Despite all this, there are no Asian players at Sixfields and so few players in county leagues that a dedicated league was set up in Northampton last year. The town's Bangladeshi Association created the league specifically for Asian and ethnic minority men and there are Asians, West Indians and Romanians among the different teams.


League secretrary Abdul Latif said times were changing, but there still was racism in football.


"Asian players are not really going into teams in the mainstream leagues. I don't know why, perhaps they find it intimidating playing against other teams," he said.


Mr Latif said that Asian players were not playing league football until at least 16 years of age.


"They are falling behind other children who start playing at around seven or eight. I think Asian parents might feel a bit intimidated taking their children to play in football teams so they just don't," he said.


The popularity of the NBA league, which is made up of competing teams from Northamptonshire and Milton Keynes, shows that as many people want to play football as anything else. It is the only league like it in the region.


The creation of the league was prompted by race problems and confrontations in the past after an Asian team was disqualified from the Northants 92 League in the late 1990s.


Mr Latif said: "The lads saw racism there. There were fights, people called them names and abuse."


But doesn't a separate league for Asian and ethnic minority players lead to more segregation between different races in football?

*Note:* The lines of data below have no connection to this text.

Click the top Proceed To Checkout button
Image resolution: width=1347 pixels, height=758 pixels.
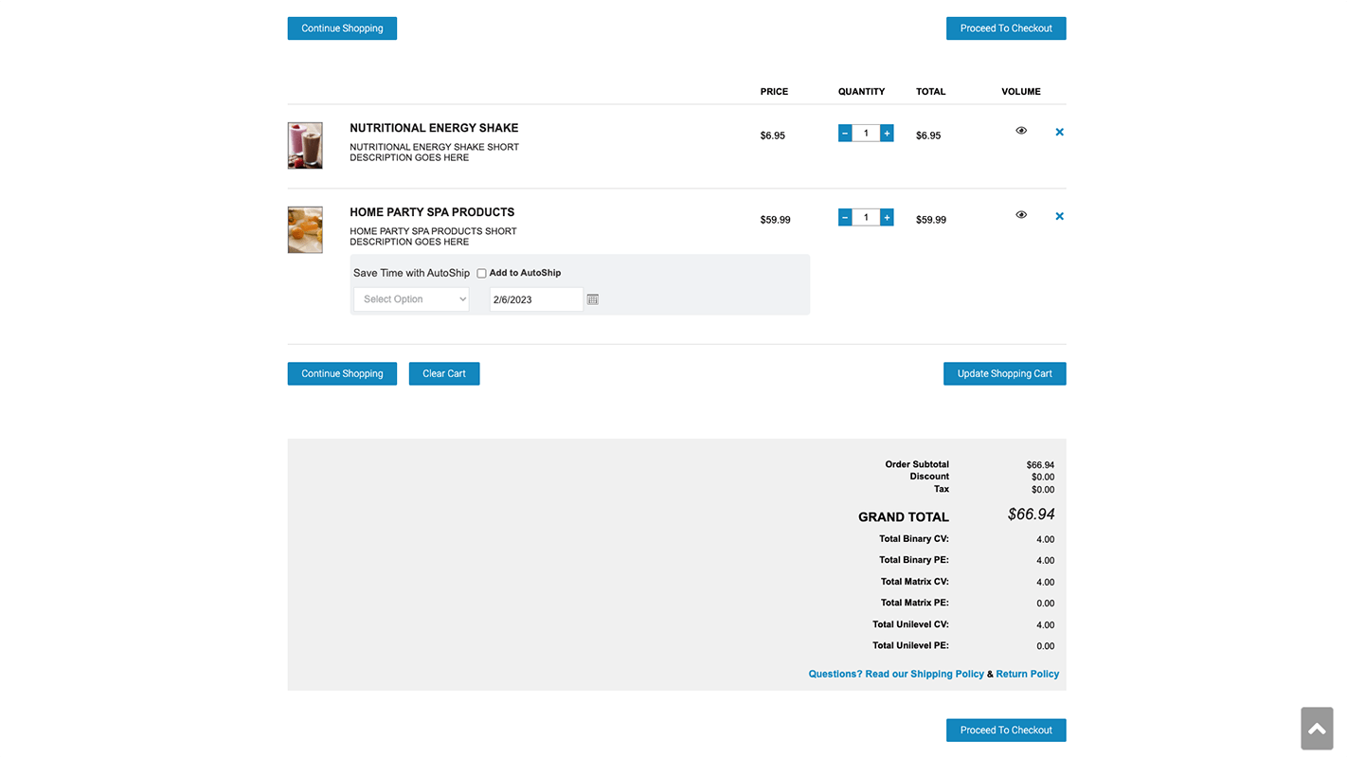pyautogui.click(x=1005, y=28)

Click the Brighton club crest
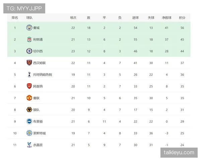(x=29, y=121)
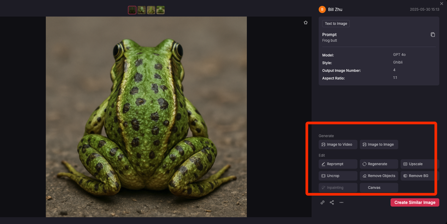Click the Image to Video button

pos(338,145)
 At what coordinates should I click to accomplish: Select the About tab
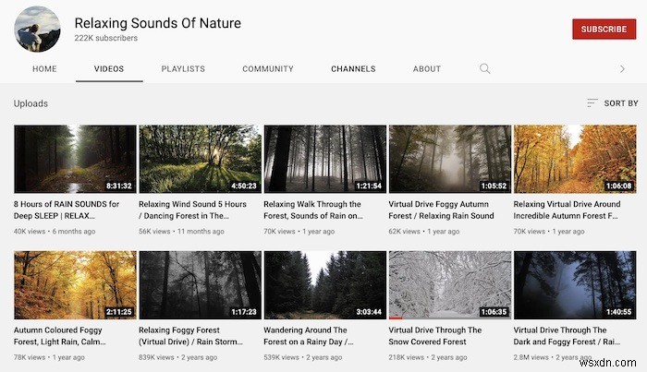tap(427, 69)
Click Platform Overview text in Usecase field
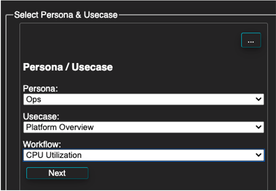Viewport: 276px width, 191px height. coord(60,127)
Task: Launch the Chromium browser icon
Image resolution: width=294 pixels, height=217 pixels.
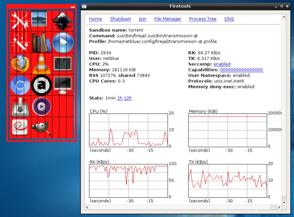Action: click(20, 85)
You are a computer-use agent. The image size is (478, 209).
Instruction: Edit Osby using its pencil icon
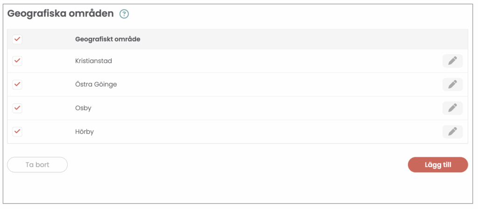[x=452, y=108]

Mr Latif said not, because their long term aim is to bring more young people into the game at an earlier age so they can join mainstream leagues when they are older. "Currently we are just working with adult players, just to make football more high profile. Hopefully in about five years we bring under-11s and then it'll really start to kick in," he said. "But it is changing. They are actually playing now. We hope in a few years to see them playing in the Northants 92 league and to do more coaching courses."